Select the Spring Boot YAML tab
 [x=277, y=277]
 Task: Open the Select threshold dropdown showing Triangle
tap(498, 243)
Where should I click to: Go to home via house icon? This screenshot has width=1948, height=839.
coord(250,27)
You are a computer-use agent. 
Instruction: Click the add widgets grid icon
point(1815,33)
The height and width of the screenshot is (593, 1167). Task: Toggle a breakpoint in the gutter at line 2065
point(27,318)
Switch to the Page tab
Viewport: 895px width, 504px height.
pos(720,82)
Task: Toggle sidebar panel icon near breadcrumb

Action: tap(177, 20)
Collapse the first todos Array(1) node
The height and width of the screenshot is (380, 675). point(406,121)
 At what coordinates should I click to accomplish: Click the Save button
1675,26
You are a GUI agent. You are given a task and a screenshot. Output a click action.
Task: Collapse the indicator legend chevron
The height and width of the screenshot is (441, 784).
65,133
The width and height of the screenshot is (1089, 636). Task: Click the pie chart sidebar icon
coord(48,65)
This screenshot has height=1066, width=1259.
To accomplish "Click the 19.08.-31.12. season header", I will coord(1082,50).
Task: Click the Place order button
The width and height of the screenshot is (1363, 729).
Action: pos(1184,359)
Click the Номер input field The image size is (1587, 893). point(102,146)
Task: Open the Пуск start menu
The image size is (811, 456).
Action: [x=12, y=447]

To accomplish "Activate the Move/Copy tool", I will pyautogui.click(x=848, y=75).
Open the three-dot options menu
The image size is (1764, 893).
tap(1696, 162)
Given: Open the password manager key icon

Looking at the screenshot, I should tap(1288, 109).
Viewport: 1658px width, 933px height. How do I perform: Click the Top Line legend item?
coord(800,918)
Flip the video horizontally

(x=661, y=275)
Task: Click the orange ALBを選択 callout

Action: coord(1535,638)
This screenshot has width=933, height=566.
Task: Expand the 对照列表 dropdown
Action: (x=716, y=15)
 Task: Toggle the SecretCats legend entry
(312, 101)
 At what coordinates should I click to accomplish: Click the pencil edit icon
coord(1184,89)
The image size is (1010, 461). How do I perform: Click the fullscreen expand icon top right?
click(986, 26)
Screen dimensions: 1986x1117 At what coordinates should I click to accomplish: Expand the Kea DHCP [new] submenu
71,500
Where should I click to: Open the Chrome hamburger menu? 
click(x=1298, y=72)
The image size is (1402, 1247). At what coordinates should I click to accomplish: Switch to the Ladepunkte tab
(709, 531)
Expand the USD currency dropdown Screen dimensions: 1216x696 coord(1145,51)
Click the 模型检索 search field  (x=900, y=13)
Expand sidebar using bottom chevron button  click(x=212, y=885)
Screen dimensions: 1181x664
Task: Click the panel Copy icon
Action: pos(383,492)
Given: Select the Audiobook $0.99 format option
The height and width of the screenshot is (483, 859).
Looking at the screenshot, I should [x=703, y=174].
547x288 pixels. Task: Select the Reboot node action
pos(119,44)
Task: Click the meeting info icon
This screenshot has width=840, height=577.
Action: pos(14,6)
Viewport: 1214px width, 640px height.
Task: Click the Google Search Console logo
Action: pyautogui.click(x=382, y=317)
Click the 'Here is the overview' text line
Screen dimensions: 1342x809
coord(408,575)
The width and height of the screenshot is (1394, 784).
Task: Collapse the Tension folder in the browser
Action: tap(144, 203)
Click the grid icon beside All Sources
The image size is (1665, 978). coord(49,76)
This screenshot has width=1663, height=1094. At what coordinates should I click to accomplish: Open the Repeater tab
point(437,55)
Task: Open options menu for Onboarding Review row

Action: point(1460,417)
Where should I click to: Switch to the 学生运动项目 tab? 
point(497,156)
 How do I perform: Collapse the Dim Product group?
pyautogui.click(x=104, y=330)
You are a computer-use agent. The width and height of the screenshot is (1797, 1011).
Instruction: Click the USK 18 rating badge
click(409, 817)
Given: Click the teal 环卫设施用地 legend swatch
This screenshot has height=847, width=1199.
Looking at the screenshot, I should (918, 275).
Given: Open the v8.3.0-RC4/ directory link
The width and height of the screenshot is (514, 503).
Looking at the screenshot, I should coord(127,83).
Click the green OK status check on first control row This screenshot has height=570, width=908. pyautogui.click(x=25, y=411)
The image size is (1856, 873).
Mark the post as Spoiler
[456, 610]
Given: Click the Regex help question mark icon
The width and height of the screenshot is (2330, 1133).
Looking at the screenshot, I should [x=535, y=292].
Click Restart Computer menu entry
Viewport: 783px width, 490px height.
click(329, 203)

-------

Aim of the task: Your reply must be one number: the count of lines in the records above that contain the string "field".

Output for this exercise: 2